Как все это произошло? Как могло такое случиться? Случиться с ними! Ощущение нереальности происходящего не покидало ее весь прошедший год. Не может человек быть так счастлив. Мелочи, вроде той, что слуги принимали ее за сумасшедшую, не особенно задевали Мари. Какая, в сущности, разница, если всегда рядом был Мишель. Его рука неизменно поддерживала ее тогда, когда она могла оступиться. И это стало данностью. Она привыкла к этому. Он был в ее жизни, а она — была в его. Так когда все это изменилось?
Сотый раз она задавала себе этот вопрос.
Сотый раз находила ответы, которые ей не нравились.
Тот день и час, когда она радостно и смущенно говорила ему, что вскоре подарит ему ребенка, а королевству наследника, стал концом ее сказки. Он был счастлив. Ей казалось, что он был счастлив, но в тот же вечер, потянувшись к нему, наткнулась на стену, слепленную из заботы, нежности и… холодности. Странное сочетание, оказавшееся крепче гранита.
И его нелепые объяснения, суеверия, рассказы о королеве-матери!

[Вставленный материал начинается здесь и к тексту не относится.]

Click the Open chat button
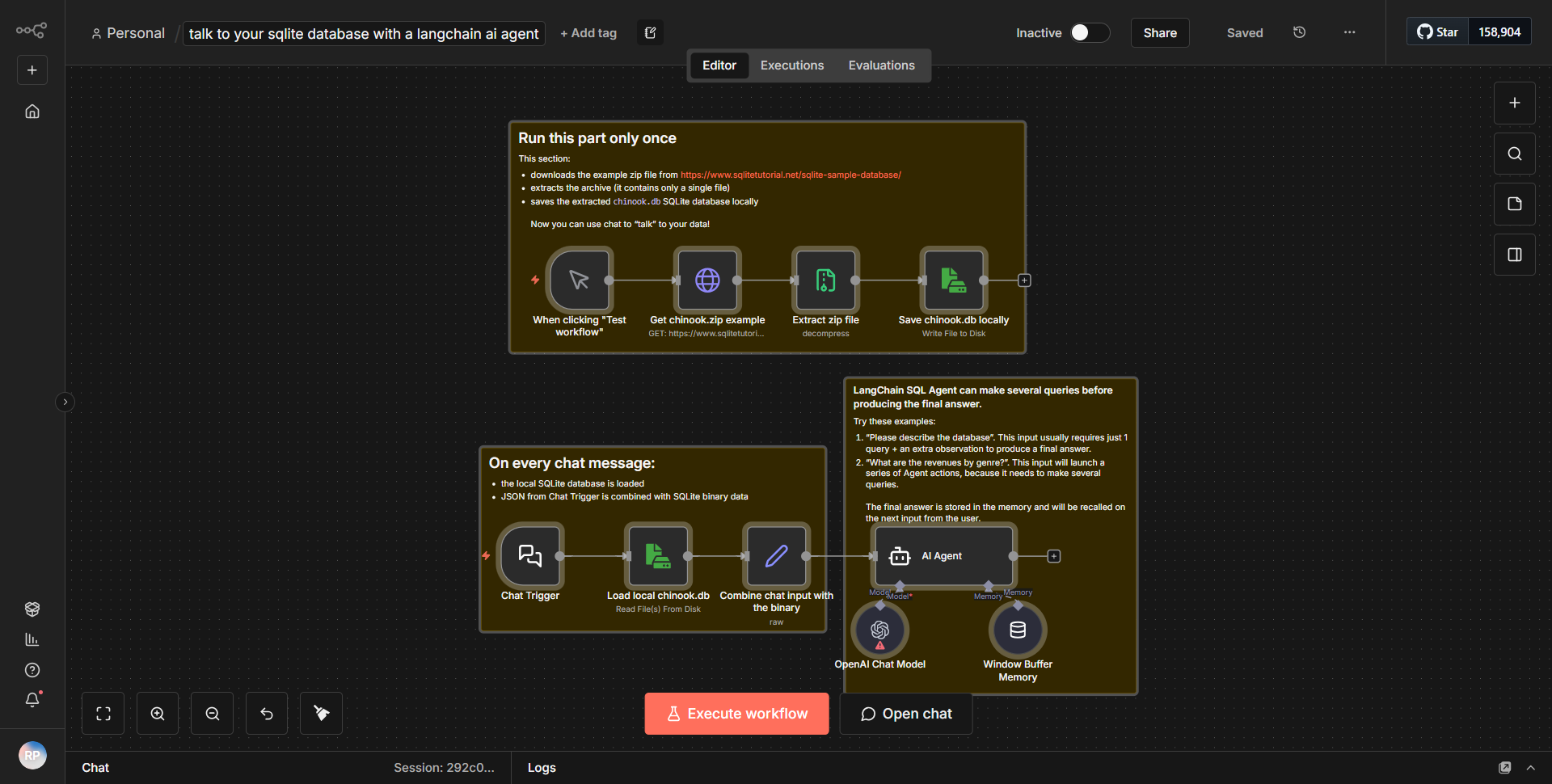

Она позволяла кормить себя этим столько долгих месяцев, потому что любила его! В то время, как он… он жил в мире, о котором она не имела представления, кроме книжного и весьма условного!
И в этом мире были не только они вдвоем!
Разговоры слуг, перешептывания за спиной, приезд маркизы. Мари не хотела и не могла признаться себе в том, что ужасно боится ее. Маркиза де Конфьян, бывшая невеста короля, сбежавшая чуть ли не из-под венца. Поговаривали, что это назло ей король женился на женщине, о которой никто ничего не знал. То, что Мари ниже Его Величества по происхождению, было очевидно, иначе давно бы объявили все ее титулы. Но ведь никто не знал, насколько ниже. А вдруг она дочь прачки? Или и того хуже — какого-то итальянского купца?